ASSIGNED TASK: Look through the records below for the line holding "Task: Expand the 123". Write it out exactly, with each following line through the line holding "Given: Select the Workplane tool".
====== DATA SHOWN
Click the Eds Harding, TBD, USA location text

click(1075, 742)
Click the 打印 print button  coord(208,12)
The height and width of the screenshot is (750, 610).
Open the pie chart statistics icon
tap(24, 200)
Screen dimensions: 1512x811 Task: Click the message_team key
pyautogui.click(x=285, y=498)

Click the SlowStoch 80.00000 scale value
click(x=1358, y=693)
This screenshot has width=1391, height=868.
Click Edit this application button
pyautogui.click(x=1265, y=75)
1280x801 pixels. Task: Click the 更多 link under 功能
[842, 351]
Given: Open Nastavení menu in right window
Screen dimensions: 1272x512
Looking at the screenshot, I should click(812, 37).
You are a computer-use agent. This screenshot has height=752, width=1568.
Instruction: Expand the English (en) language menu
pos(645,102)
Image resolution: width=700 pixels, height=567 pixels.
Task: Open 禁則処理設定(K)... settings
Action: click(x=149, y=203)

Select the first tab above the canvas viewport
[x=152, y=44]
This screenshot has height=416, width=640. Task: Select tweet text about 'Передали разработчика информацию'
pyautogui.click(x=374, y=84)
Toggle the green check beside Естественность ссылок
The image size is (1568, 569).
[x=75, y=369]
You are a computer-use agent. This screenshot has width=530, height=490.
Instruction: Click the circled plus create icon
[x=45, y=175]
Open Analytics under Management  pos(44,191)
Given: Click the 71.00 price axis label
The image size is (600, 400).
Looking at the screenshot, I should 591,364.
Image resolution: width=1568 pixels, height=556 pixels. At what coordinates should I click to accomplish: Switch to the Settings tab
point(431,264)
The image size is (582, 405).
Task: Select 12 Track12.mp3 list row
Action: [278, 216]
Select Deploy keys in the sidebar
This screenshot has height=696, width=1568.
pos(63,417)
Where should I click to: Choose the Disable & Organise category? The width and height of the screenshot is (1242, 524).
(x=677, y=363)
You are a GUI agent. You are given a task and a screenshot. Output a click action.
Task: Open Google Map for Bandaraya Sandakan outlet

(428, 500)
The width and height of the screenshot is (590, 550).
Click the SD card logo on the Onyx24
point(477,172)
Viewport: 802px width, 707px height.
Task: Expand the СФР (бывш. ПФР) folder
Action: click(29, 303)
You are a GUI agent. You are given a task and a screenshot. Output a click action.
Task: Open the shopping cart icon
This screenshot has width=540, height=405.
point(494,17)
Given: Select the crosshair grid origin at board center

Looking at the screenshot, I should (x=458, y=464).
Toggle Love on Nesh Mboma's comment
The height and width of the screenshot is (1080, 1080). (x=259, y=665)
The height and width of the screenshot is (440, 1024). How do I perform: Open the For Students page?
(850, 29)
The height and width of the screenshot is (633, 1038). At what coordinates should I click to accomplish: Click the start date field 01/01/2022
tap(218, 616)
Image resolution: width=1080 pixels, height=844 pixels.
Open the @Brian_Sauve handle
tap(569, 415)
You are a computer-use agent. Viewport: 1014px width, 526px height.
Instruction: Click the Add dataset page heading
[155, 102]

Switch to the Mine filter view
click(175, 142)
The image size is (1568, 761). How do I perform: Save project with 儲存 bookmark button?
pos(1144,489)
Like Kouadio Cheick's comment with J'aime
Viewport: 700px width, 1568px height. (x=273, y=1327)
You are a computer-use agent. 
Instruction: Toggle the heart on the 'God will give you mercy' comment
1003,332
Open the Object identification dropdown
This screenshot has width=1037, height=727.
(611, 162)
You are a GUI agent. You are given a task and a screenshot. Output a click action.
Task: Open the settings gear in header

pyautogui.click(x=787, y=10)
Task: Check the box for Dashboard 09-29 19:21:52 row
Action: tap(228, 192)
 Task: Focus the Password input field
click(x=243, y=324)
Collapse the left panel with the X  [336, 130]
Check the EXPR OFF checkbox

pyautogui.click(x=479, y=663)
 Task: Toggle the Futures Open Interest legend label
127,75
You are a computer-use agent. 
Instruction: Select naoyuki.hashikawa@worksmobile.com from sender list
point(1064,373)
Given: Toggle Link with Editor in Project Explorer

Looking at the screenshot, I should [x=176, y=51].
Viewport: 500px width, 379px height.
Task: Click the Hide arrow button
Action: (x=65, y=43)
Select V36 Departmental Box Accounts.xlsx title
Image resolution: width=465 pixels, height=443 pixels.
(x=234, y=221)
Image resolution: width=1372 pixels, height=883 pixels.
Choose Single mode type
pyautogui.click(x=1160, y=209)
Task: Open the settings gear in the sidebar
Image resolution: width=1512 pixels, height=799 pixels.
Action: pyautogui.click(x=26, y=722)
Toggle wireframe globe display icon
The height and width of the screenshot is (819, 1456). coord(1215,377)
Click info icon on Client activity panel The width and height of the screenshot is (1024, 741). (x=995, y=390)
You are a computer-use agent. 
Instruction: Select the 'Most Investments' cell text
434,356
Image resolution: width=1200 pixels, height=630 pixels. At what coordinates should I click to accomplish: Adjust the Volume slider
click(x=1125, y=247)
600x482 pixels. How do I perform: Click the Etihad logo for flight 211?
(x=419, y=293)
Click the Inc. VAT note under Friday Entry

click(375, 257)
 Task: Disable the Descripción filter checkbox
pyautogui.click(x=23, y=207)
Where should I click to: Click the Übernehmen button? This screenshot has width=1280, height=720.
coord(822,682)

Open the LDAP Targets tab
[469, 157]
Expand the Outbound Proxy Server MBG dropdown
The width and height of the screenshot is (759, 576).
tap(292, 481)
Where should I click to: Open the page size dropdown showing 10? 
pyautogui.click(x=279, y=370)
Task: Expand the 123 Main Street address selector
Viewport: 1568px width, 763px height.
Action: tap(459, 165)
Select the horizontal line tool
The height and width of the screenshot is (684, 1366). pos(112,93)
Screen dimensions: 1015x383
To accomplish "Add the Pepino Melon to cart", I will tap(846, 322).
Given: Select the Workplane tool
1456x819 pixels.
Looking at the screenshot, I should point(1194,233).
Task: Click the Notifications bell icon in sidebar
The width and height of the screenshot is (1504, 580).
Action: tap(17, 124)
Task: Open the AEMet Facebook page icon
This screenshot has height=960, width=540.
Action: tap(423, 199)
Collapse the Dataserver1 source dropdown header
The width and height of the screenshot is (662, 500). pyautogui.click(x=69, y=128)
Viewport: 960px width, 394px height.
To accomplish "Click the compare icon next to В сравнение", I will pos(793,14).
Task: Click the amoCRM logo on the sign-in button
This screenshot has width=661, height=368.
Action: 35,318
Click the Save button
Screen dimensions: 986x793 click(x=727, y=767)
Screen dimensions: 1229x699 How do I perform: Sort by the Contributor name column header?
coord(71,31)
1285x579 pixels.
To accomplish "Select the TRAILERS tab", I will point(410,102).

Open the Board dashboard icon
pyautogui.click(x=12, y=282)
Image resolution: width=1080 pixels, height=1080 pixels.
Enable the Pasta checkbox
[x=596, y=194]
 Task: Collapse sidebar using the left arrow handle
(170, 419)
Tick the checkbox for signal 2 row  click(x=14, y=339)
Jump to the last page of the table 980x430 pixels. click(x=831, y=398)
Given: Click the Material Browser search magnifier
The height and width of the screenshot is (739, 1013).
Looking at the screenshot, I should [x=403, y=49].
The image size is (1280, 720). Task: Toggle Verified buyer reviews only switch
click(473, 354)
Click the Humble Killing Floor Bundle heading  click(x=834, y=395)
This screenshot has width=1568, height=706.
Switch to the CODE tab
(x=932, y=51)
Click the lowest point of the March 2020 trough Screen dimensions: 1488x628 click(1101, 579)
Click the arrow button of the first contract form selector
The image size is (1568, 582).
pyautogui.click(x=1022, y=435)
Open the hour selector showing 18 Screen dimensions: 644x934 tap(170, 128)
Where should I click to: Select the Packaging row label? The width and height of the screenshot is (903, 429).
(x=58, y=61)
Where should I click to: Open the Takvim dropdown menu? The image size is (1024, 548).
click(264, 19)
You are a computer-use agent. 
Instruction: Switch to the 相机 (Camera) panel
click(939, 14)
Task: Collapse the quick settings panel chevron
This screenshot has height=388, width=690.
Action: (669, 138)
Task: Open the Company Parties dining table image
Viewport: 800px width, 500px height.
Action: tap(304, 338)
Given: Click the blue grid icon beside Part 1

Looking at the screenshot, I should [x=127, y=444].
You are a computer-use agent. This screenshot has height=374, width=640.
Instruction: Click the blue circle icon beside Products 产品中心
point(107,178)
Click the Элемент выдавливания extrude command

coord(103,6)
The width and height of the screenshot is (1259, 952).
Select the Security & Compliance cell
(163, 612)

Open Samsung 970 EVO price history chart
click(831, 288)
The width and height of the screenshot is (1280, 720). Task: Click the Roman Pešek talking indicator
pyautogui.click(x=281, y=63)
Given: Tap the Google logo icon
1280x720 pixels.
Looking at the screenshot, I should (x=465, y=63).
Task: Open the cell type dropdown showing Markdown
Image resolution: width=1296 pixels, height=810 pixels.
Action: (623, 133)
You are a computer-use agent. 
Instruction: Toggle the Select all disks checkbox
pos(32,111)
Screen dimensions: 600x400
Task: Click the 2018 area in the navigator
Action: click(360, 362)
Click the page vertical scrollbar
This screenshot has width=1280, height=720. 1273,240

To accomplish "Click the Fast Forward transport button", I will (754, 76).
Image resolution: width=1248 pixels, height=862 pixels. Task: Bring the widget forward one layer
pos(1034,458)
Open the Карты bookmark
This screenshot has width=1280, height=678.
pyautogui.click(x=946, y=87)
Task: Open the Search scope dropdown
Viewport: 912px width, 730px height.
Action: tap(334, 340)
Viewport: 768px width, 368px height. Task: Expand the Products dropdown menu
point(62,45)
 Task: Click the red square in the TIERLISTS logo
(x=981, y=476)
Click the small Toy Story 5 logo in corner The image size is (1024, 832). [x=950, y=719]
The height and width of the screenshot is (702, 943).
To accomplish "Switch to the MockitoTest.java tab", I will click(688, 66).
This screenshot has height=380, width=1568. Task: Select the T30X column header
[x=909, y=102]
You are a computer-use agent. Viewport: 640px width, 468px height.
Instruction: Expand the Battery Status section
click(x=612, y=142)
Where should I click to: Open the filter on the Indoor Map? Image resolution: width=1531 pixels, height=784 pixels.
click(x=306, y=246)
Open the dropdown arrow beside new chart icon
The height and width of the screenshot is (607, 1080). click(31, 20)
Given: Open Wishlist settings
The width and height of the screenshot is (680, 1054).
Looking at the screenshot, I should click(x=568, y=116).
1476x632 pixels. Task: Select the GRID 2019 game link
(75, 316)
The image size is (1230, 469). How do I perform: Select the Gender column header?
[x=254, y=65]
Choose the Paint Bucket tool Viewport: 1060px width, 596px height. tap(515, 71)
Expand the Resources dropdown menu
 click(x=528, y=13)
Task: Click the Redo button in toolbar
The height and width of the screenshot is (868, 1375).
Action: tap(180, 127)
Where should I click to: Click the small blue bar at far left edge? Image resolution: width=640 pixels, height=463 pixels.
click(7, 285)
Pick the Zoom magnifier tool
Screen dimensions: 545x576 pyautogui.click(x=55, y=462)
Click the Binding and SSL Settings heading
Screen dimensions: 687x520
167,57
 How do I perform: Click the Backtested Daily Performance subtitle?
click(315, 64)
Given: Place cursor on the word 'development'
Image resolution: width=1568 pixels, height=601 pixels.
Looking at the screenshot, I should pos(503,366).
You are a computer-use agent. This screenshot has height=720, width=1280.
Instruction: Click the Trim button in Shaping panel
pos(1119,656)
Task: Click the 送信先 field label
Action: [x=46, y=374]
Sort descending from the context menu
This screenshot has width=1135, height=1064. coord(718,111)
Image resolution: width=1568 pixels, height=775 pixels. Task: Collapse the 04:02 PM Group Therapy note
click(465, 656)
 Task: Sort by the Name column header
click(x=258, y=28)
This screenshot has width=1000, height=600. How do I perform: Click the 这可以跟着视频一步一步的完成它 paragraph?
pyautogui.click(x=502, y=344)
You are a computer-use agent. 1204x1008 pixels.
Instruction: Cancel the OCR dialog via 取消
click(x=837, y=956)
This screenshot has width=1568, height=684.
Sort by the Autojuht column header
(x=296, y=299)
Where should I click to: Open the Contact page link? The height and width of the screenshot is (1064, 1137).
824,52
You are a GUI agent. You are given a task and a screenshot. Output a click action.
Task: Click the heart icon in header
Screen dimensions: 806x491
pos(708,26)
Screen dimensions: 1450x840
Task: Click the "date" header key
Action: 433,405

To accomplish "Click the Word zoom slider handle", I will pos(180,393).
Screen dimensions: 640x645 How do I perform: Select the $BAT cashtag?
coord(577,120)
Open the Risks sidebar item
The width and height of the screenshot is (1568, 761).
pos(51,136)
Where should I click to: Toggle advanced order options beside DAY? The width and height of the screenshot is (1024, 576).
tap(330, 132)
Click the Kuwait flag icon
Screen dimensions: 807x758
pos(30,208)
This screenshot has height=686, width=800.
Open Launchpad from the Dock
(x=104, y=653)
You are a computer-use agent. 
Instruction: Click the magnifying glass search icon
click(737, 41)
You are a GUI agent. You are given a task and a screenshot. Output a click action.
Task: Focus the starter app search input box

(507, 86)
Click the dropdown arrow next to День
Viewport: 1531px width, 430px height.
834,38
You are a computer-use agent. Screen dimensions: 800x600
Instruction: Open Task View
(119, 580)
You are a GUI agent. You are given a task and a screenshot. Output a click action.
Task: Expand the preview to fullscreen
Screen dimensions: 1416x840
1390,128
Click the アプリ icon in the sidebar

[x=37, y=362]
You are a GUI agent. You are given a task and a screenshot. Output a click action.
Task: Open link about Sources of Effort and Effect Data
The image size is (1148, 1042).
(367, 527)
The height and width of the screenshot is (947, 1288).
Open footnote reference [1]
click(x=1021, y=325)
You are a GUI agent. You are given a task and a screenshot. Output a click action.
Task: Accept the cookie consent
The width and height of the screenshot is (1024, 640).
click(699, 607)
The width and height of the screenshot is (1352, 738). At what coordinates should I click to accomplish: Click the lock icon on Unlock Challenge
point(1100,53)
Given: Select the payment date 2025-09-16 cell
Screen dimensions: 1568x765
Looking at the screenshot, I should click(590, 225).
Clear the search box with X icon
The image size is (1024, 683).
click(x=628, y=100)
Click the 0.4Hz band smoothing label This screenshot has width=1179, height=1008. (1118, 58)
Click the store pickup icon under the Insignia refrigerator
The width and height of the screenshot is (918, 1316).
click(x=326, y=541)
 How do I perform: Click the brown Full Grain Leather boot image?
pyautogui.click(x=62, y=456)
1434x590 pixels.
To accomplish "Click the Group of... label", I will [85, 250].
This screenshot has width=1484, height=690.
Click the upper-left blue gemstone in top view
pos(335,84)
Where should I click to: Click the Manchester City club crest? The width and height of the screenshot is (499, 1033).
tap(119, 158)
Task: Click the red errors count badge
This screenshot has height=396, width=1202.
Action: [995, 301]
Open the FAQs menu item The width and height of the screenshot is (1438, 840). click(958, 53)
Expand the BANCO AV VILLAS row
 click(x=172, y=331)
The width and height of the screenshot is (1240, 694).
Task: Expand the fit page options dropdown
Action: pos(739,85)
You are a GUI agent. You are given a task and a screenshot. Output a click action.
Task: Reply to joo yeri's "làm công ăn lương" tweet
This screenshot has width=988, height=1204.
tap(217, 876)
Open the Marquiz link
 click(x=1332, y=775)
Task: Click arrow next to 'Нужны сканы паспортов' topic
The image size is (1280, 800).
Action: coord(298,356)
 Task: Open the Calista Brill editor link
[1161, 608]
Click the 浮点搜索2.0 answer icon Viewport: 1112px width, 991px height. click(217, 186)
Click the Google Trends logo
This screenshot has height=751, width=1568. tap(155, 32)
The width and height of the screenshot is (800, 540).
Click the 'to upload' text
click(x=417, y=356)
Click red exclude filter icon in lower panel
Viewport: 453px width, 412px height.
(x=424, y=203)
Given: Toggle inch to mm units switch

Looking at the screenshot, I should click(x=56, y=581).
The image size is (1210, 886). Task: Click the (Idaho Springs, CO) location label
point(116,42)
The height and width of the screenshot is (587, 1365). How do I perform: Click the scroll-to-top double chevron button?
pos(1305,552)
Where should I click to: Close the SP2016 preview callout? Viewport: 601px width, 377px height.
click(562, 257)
============
RESPONSE:
Task: Expand the 123 Main Street address selector
Viewport: 1568px width, 763px height.
Action: tap(459, 165)
Select the horizontal line tool
The height and width of the screenshot is (684, 1366). pos(112,93)
Screen dimensions: 1015x383
To accomplish "Add the Pepino Melon to cart", I will tap(846, 322).
Given: Select the Workplane tool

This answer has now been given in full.